Chaperone use during intimate examinations in primary care: postal survey of family physicians.

BACKGROUND: Physicians have long been advised to have a third party present during certain parts of a physical examination; however, little is known about the frequency of chaperone use for those specific intimate examinations regularly performed in primary care. We aimed to determine the frequency of chaperone use among family physicians across a variety of intimate physical examinations for both male and female patients, and also to identify the factors associated with chaperone use. METHODS: Questionnaires were mailed to a randomly selected sample of 500 Ontario members of the College of Family Physicians of Canada. Participants were asked about their use of chaperones when performing a variety of intimate examinations, namely female pelvic, breast, and rectal exams and male genital and rectal exams. RESULTS: 276 of 500 were returned (56%), of which 257 were useable. Chaperones were more commonly used with female patients than with males (t = 9.09 [df = 249], p < 0.001), with the female pelvic exam being the most likely of the five exams to be attended by a chaperone (53%). As well, male physicians were more likely to use chaperones for examination of female patients than were female physicians for the examination of male patients. Logistic regression analyses identified two independent factors--sex of physician and availability of a nurse--that were significantly associated with chaperone use. For female pelvic exam, male physicians were significantly more likely to report using a chaperone (adjusted Odds Ratio [OR] 40.62, 95% confidence interval [CI] 16.91-97.52).
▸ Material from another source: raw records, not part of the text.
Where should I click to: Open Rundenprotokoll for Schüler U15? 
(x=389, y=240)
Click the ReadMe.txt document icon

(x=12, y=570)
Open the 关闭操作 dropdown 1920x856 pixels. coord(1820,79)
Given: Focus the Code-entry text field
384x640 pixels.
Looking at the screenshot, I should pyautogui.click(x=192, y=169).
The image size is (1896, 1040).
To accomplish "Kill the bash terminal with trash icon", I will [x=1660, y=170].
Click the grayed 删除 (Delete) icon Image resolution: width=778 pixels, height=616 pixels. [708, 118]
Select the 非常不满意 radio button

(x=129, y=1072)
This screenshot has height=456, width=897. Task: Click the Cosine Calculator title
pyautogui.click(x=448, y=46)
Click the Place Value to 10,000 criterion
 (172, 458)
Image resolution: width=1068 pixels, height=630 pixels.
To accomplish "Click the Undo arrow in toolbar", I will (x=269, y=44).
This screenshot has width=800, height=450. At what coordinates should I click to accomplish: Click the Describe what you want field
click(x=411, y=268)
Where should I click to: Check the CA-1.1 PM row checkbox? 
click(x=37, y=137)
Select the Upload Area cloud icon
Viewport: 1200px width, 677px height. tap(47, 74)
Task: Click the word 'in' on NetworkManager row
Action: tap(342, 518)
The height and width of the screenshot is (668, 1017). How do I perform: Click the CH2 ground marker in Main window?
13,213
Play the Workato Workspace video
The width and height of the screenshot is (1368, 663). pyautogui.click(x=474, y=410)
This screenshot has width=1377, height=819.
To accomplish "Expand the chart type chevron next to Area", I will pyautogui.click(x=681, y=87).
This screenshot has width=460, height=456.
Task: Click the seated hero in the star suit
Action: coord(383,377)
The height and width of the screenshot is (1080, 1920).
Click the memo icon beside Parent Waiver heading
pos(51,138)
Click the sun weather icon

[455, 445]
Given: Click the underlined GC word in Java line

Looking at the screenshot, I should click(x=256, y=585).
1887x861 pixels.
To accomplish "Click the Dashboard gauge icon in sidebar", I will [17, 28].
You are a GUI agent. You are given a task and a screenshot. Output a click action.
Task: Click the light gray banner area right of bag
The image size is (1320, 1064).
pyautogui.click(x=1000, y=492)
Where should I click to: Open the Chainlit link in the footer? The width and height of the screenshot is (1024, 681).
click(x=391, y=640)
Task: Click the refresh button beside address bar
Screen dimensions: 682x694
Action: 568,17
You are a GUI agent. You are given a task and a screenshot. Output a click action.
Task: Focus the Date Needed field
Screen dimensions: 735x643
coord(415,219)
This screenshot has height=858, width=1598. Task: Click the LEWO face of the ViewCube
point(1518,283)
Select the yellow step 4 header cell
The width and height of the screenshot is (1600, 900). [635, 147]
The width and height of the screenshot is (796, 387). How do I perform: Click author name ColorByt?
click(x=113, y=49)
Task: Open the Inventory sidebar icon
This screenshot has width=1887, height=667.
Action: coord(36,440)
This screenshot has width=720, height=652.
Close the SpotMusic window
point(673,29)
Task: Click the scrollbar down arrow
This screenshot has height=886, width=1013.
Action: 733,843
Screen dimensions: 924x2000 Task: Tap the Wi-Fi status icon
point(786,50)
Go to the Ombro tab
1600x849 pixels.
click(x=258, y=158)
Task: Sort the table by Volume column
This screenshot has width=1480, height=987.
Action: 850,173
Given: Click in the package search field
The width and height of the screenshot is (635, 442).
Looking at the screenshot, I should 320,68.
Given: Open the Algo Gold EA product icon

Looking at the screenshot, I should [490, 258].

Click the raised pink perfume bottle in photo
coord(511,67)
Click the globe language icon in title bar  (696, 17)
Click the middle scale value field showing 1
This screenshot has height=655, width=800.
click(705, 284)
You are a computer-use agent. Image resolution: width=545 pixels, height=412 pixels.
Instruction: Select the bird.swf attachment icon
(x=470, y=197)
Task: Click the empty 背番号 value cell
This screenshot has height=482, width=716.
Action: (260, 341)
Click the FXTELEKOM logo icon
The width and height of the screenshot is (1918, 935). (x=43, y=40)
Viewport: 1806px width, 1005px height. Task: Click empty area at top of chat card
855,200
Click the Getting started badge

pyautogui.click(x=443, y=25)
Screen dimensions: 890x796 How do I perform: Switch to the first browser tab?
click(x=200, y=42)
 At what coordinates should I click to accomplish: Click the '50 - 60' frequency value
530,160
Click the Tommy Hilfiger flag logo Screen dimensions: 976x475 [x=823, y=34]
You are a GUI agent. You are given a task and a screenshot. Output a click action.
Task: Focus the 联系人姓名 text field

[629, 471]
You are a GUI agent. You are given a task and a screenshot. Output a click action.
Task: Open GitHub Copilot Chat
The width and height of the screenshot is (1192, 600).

Likewise, having a nurse available also significantly increased the likelihood of a chaperone being used (adjusted OR 6.92, 95% CI 2.74-17.46). This pattern of results was consistent across the other four exams. Approximately two-thirds of respondents reported using nurses as chaperones, 15% cited the use of other office staff, and 10% relied on the presence of a family member. CONCLUSION: Clinical practice concerning the use of chaperones during intimate exams continues to be discordant with the recommendations of medical associations and medico-legal societies. Chaperones are used by only a minority of Ontario family physicians. Chaperone use is higher for examinations of female patients than of male patients and is highest for female pelvic exams. The availability of a nurse in the clinic to act as a chaperone is associated with more frequent use of chaperones.